Brevi Cronaca Primo Piano

Tenta di ustionare con acqua bollente la compagna

Voleva ustionare la compagna con dell’acqua bollente: finisce a processo per maltrattamenti.

Comparirà il prossimo 22 gennaio, dinanzi al giudice monocratico del tribunale di Nocera Inferiore, un 41enne di San Valentino Torio che tentò di vendicarsi della sua compagna, spingendole il capo in un catino di acqua bollente. La Procura, con avallo del gip, ha chiesto e ottenuto per lui il giudizio immediato. L’uomo, sotto effetto di sostanze stupefacenti, avrebbe maltrattato per mesi la compagna, fino all’episodio finito nel capo d’imputazione. Il 20 marzo scorso, secondo un’indagine ora conclusa dal sostituto procuratore Gaetana Amoruso, l’imputato prima offese la compagna con parole pesanti ed intimidazioni, una nocerina, poi la afferrò con forza per il viso per trascinarla verso il lavandino, riempito di acqua bollente.
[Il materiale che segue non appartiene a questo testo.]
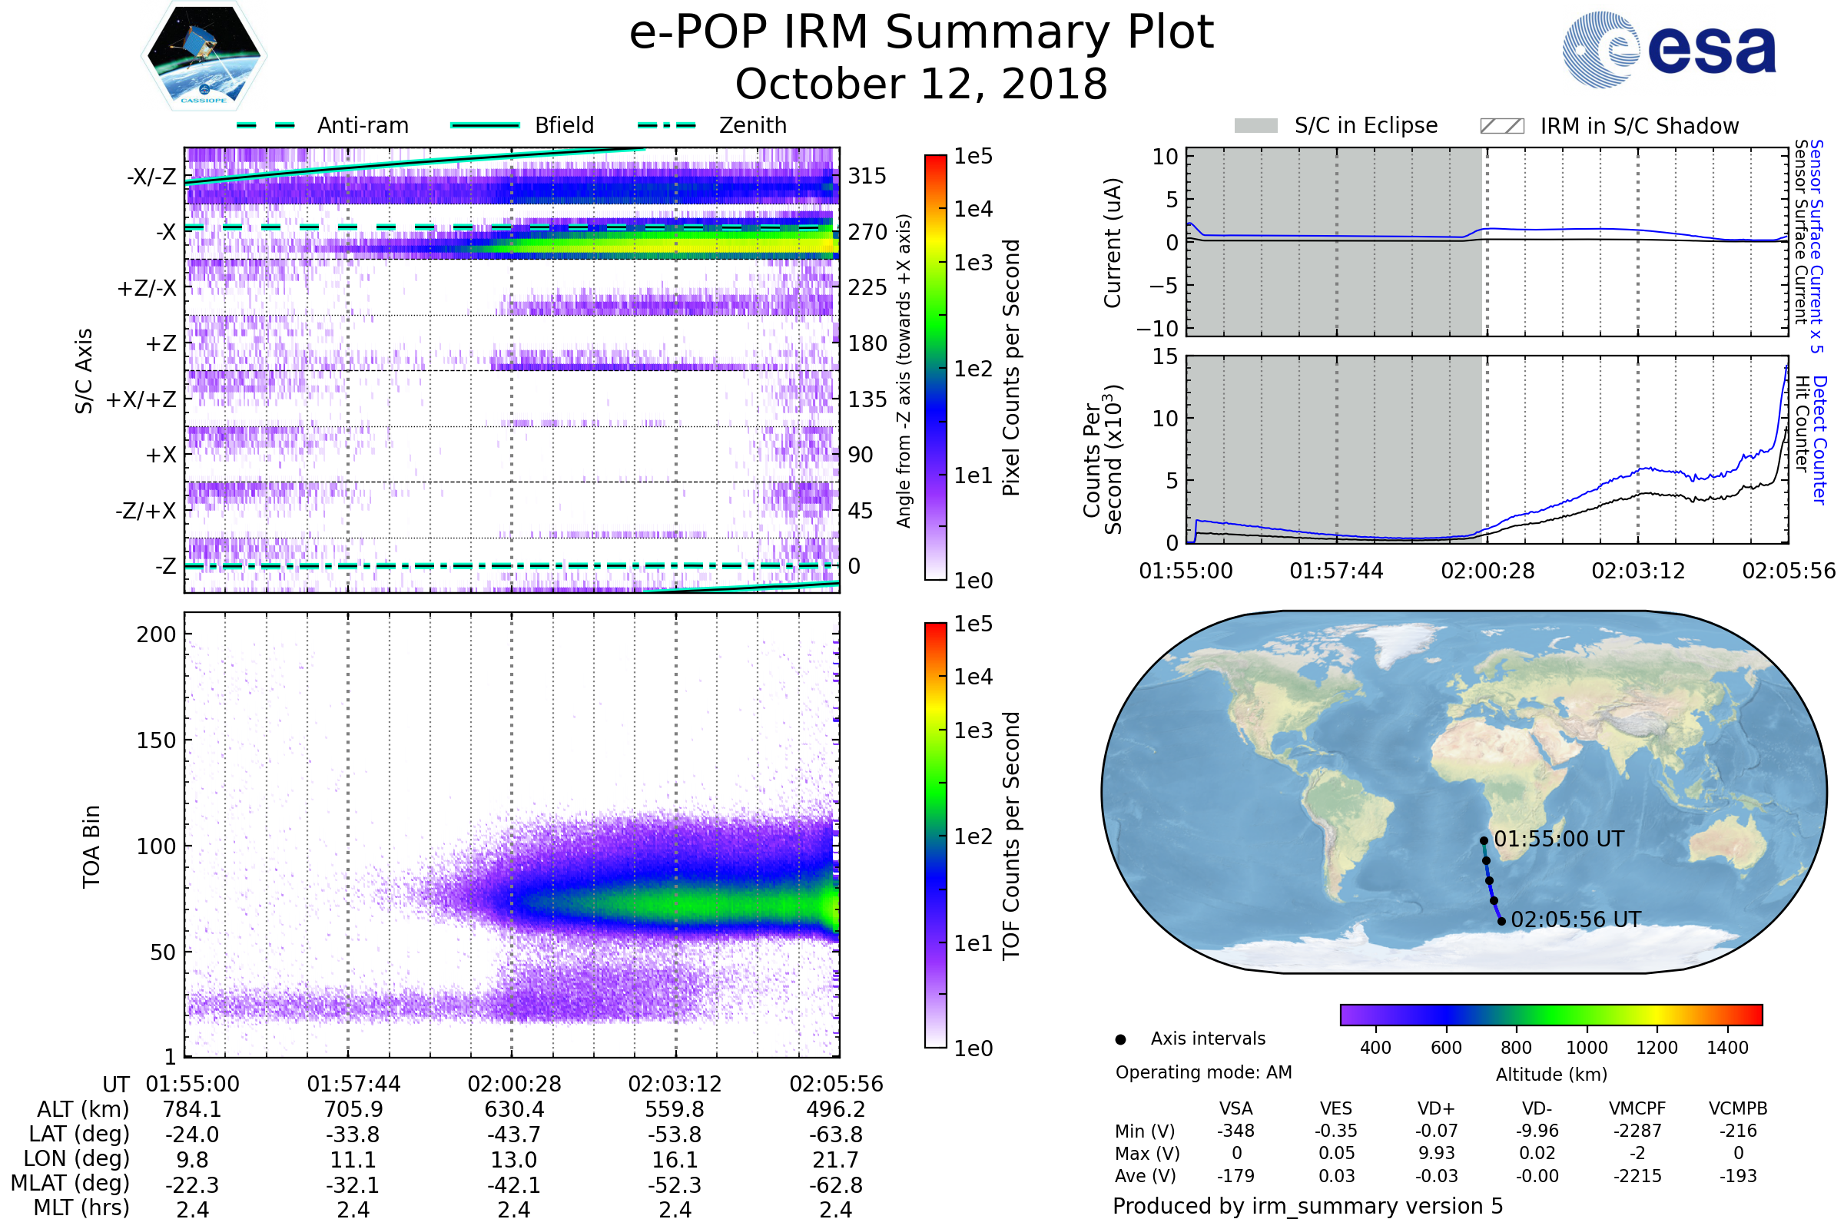Viewport: 1844px width, 1229px height.
Task: Click the 02:05:56 UT map track end point
Action: coord(1501,921)
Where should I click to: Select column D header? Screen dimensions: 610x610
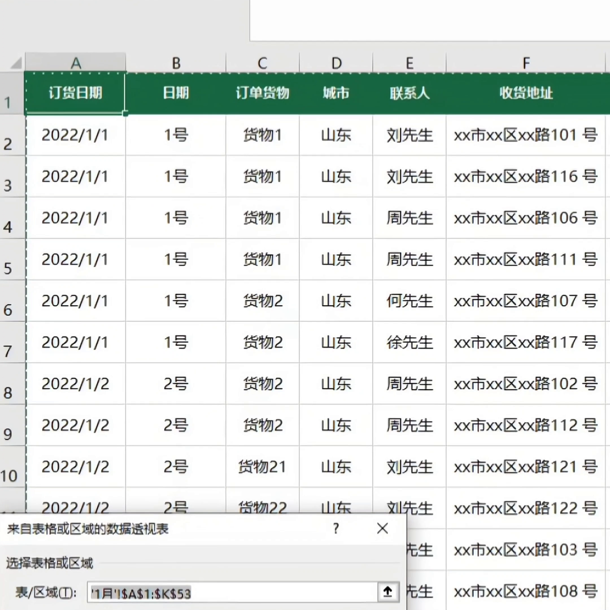click(x=336, y=63)
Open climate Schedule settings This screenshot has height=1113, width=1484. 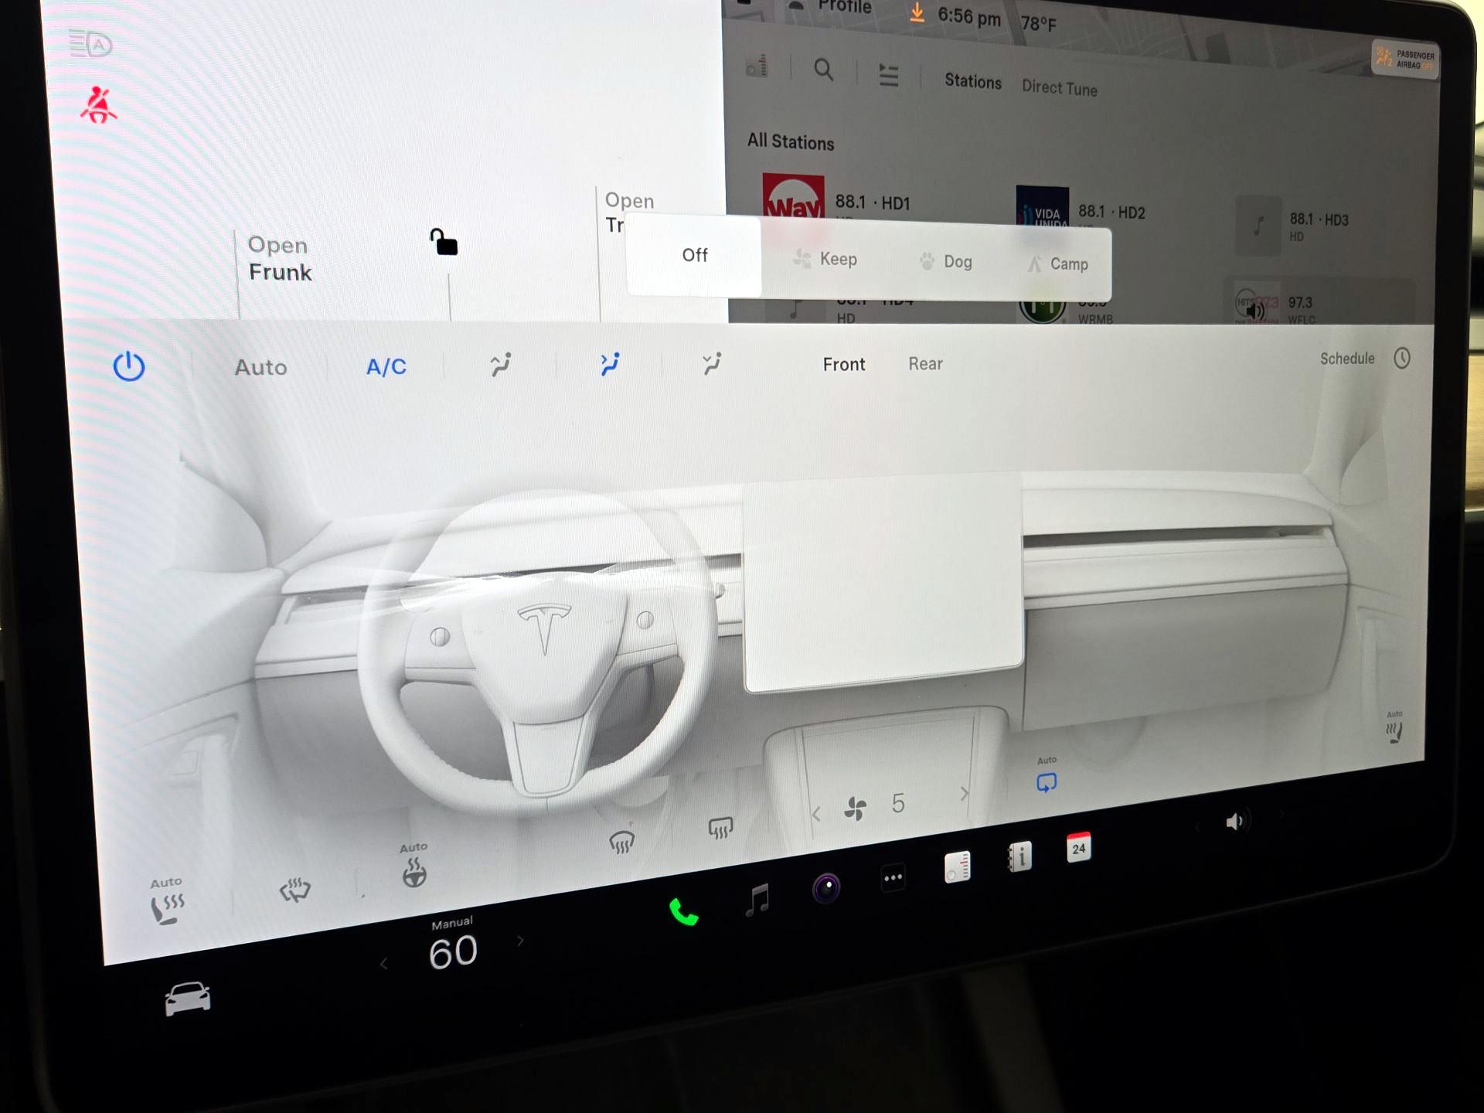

Il tentativo di provocarle conseguenze certamente irreparabili al viso, fallì solo per la grande forza e reazione della vittima, che si oppose, riportando diverse lesioni sul corpo. La visita in ospedale certificò un dolore acuto da trauma. Risultato, oltre che di quell’ultimo episodio, di un periodo ben più lungo di maltrattamenti e violenza gratuita commessa dal suo compagno, con il quale la donna non voleva più stare. Molti dei litigi, con botte annesse, avvenivano dinanzi al figlio minore della coppia.